* _Assignment_: Once you have read the records, output them exactly.
+++++
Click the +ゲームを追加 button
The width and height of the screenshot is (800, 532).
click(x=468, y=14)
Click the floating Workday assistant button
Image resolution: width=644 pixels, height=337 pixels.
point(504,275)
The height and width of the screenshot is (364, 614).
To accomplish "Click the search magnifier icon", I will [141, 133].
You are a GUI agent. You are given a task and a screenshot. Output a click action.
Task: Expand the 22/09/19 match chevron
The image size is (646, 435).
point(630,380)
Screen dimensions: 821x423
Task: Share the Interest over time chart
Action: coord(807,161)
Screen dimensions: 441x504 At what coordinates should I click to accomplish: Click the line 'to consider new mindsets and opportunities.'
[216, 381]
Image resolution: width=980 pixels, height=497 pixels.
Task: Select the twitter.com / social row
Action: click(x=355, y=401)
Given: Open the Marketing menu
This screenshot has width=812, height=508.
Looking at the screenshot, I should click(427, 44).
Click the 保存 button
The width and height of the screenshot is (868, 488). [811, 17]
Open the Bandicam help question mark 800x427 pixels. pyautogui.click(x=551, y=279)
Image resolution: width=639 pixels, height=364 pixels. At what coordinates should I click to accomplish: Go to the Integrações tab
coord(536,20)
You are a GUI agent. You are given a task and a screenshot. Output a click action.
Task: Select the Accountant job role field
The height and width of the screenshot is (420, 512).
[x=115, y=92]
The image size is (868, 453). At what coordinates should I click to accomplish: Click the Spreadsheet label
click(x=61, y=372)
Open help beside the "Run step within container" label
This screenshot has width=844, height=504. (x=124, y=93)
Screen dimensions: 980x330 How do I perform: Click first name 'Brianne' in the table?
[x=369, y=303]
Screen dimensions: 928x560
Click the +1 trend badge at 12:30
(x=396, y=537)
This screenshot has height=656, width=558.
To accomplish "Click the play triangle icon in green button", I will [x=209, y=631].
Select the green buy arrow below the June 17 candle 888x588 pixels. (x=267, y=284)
+++++
* _Reply to the task_:
Click the +ゲームを追加 button
The width and height of the screenshot is (800, 532).
click(x=468, y=14)
Click the floating Workday assistant button
Image resolution: width=644 pixels, height=337 pixels.
point(504,275)
The height and width of the screenshot is (364, 614).
To accomplish "Click the search magnifier icon", I will [141, 133].
You are a GUI agent. You are given a task and a screenshot. Output a click action.
Task: Expand the 22/09/19 match chevron
The image size is (646, 435).
point(630,380)
Screen dimensions: 821x423
Task: Share the Interest over time chart
Action: coord(807,161)
Screen dimensions: 441x504 At what coordinates should I click to accomplish: Click the line 'to consider new mindsets and opportunities.'
[216, 381]
Image resolution: width=980 pixels, height=497 pixels.
Task: Select the twitter.com / social row
Action: click(x=355, y=401)
Given: Open the Marketing menu
This screenshot has width=812, height=508.
Looking at the screenshot, I should click(427, 44).
Click the 保存 button
The width and height of the screenshot is (868, 488). [811, 17]
Open the Bandicam help question mark 800x427 pixels. pyautogui.click(x=551, y=279)
Image resolution: width=639 pixels, height=364 pixels. At what coordinates should I click to accomplish: Go to the Integrações tab
coord(536,20)
You are a GUI agent. You are given a task and a screenshot. Output a click action.
Task: Select the Accountant job role field
The height and width of the screenshot is (420, 512).
[x=115, y=92]
The image size is (868, 453). At what coordinates should I click to accomplish: Click the Spreadsheet label
click(x=61, y=372)
Open help beside the "Run step within container" label
This screenshot has width=844, height=504. (x=124, y=93)
Screen dimensions: 980x330 How do I perform: Click first name 'Brianne' in the table?
[x=369, y=303]
Screen dimensions: 928x560
Click the +1 trend badge at 12:30
(x=396, y=537)
This screenshot has height=656, width=558.
To accomplish "Click the play triangle icon in green button", I will [x=209, y=631].
Select the green buy arrow below the June 17 candle 888x588 pixels. (x=267, y=284)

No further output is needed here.